いま、ITモダナイゼーションが注目される理由とは
これまで十数年も使ってきた基幹システムをはじめとする古いITシステムを、最新のIT技術に対応させて、システムの信頼性や可用性、利便性、柔軟性を高めるのが「ITモダナイゼーション」だ。昨年の2015年あたりから、急速に注目を集めるようになった。
この背景には何があるのか。長年、ITモダナイゼーションのサービスを提供してきたコベルコシステム インダストリーソリューション本部 東日本第1開発部 部長 秋山豊氏は次のように説明する。
「長期間使い続けてきた基幹システムが老朽化し、ハードウェアのリプレースが必要になっていることと、システムで使われている言語が古く、対応できる技術者が減っていることから、対策を真剣に考える企業が増えているのが大きな理由です。さらに、現行の古いIT基盤では、そもそも現在の変化の激しいビジネスに追従できないという課題もあります」(秋山氏)
ただ、長年、使い続けてきたITシステムに手を入れることは容易ではない。プロジェクトの規模もコストも大きくなるのは目に見えている。しかも、ただ最新の環境に移行するというだけでは、得られる効果は見えづらい。企業の経営層にとっては、差し迫った課題ではあっても、その全体像がつかみづらく、決断を下すことが難しいのが、ITモダナイゼーションといえるだろう。

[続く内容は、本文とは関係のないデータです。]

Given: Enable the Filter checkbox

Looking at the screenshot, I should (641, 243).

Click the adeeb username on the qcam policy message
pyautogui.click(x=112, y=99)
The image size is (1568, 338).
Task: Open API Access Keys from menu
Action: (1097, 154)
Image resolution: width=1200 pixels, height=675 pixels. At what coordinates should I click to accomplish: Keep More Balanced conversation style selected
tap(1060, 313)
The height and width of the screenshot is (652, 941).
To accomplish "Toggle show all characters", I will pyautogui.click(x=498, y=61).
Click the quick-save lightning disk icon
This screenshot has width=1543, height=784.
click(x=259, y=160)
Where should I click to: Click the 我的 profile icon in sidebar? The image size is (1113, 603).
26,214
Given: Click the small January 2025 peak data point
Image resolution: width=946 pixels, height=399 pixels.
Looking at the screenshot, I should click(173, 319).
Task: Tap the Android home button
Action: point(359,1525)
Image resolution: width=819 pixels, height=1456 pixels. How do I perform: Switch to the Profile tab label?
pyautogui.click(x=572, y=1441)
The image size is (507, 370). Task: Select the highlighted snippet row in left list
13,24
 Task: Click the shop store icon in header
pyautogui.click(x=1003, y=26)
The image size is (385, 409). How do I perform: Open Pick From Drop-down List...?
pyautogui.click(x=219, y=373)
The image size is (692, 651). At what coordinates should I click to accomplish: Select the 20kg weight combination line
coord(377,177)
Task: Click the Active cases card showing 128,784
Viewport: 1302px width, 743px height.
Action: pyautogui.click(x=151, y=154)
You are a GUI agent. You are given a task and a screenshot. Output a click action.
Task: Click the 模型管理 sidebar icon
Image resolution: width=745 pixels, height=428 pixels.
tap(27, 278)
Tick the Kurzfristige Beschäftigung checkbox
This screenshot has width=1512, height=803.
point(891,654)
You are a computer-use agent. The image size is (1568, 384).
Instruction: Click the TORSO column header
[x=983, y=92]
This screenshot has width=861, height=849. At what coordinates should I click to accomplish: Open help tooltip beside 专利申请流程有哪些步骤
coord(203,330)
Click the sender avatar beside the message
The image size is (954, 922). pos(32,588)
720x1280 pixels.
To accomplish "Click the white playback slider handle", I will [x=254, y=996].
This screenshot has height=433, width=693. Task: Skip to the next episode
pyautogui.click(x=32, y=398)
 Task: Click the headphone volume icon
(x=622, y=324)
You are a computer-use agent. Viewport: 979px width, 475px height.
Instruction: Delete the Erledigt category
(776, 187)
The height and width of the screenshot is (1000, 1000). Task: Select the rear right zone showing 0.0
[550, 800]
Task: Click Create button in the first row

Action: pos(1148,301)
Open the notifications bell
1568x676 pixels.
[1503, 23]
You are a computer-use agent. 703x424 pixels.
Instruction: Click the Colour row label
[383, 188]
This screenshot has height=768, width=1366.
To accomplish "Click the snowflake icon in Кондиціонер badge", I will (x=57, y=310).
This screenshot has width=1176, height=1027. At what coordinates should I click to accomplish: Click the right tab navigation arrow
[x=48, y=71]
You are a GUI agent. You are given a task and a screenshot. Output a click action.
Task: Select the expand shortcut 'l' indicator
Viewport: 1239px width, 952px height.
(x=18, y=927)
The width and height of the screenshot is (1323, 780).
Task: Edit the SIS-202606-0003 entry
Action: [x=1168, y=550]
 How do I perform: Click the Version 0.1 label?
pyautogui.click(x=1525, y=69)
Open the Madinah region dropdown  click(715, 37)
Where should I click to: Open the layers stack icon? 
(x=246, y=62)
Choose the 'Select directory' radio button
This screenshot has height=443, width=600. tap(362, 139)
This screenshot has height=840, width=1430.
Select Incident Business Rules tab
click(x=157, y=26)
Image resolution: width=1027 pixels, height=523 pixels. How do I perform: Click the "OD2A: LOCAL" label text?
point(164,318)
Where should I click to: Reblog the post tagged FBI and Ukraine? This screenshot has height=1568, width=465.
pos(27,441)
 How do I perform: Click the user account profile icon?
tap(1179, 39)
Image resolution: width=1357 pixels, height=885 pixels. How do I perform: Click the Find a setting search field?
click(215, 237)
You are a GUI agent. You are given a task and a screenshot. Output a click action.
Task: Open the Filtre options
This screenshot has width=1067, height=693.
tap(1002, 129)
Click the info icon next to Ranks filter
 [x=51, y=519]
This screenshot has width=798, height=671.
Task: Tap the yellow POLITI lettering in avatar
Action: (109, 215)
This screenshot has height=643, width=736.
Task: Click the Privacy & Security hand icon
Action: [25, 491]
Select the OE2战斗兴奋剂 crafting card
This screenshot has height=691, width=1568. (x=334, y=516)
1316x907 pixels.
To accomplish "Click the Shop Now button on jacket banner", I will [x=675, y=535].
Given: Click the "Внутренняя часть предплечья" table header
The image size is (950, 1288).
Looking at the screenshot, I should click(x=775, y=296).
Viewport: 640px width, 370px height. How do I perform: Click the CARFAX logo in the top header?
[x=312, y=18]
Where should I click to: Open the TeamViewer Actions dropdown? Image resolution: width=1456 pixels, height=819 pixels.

「単純に移行するだけではなく、どのようにしてビジネス上の価値を高めることができるのか。それがITモダナイゼーション最大のポイントです」
ITモダナイゼーションには一般的な9つの手法があるが、秋山氏によれば、費用対効果を高めるには、IT戦略に見合った適切な手法の選択や各種手法を組み合わせることが重要だという。